Another key component to the guidelines is the education and encouragement for pain control. Parents are often hesitant to give their children pain medication for fear that it will make them drowsy or for other reasons, which leads to the children getting “behind” in their pain management. Pain leads to less fluid intake, which leads to more pain and prolongs recovery. Parents and caregivers should be given clear instructions prior to surgery on pain control, which is then reinforced in the recovery room. They should be taught how to assess for pain and encouraged to keep ahead of the pain curve. Parents should also be informed to expect their child to complain more about pain in the morning. I encourage parents to give pain medication (acetaminophen and ibuprofen) for the first 2 days on a scheduled basis, whether the child asks for it or not. Each medication is given every 6 hours, but staggered so that the child is getting a dose of pain medicine every 3 hours. This is converted to as needed after 2 days, and children will typically need intermittent doses for the first week. It should be noted that scheduled administration has not been proven to be more effective than PRN dosing.
The authors also summarized the literature on non-steroidal anti-inflammatory drugs (NSAIDs) for tonsillectomy patients, and found them to be safe (with the exception of ketorolac). Previously, there has been some hesitation to using ibuprofen for fear of impaired platelet function and bleeding, but the literature shows no significant difference in hemorrhage rates. Narcotics may cause increased nausea, vomiting, and sedation, and caution is advised for post-tonsillectomy patients. Acetaminophen with codeine has not been shown to be more effective than acetaminophen alone.
SUMMARY FOR THE PRIMARY CARE PHYSICIAN
- Clinicians should document and adhere to the Paradise criteria for tonsillitis, except when modifying factors are present.

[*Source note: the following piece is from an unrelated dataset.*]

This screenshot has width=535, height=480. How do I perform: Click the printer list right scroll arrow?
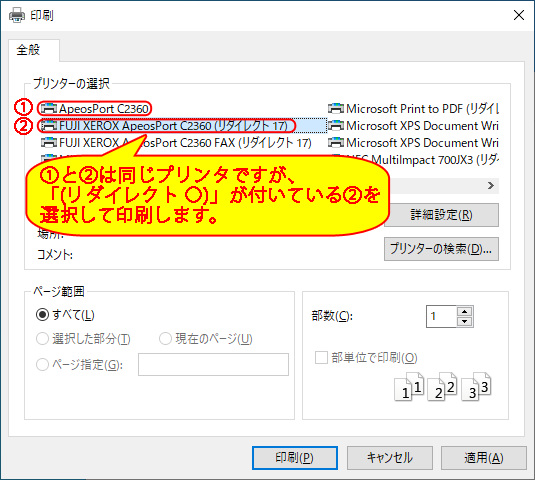point(491,186)
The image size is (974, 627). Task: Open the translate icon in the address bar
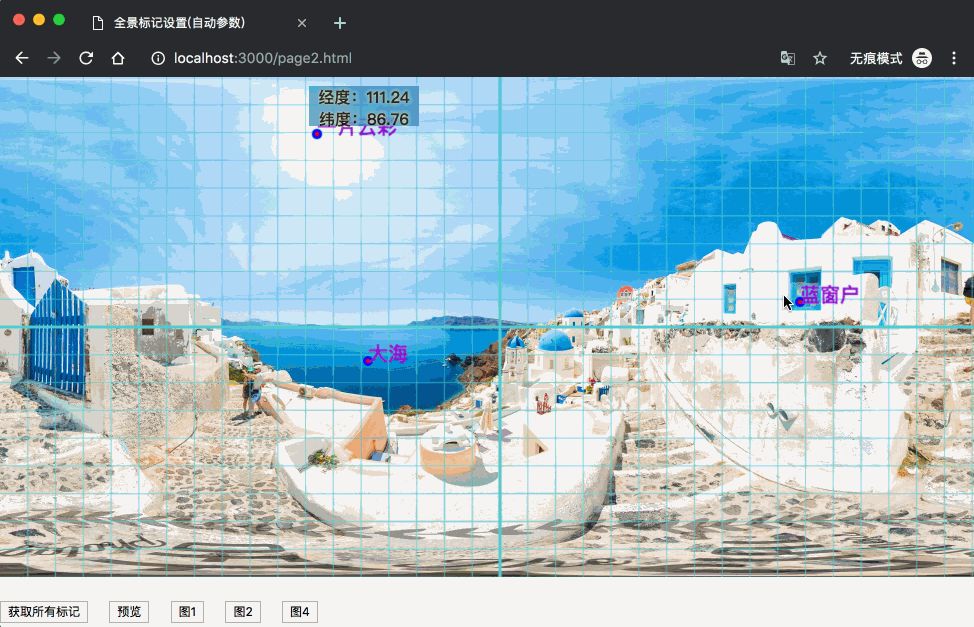(x=787, y=58)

- Sleep apnea may have a major impact on a child’s life, and tonsillectomy should be considered for patients with sleep apnea symptoms.
- Tonsillectomy should improve but may not resolve sleep apnea – obesity is a major factor.
- Sleep studies are not required prior to tonsillectomy, but should be done in the following circumstances: complex medical history or syndromes, discrepancy between history and exam, persistent sleep symptoms after tonsillectomy.
- Antibiotics should not be given intraoperatively or postoperatively.
- Pain control is paramount for the postoperative recovery of tonsillectomy patients. Education on pain control, with encouragement for administration of pain medication by the parents should be provided.
- NSAIDs are safe, except ketorolac, and codeine should be avoided if possible.
For further reading
[1.] Baugh RF, et al. Clinical Practice Guideline: Tonsillectomy in children. Otolaryngol Head Neck Surg 2011 Jan;144(1 Suppl):S1-S30.
[2.] Roland PS, et al. Clinical Practice Guideline: Polysomnography for sleep-disordered breathing prior to tonsillectomy in children. Otolaryngol Head Neck Surg 2011 Jul;145(1 Suppl):S1-S15.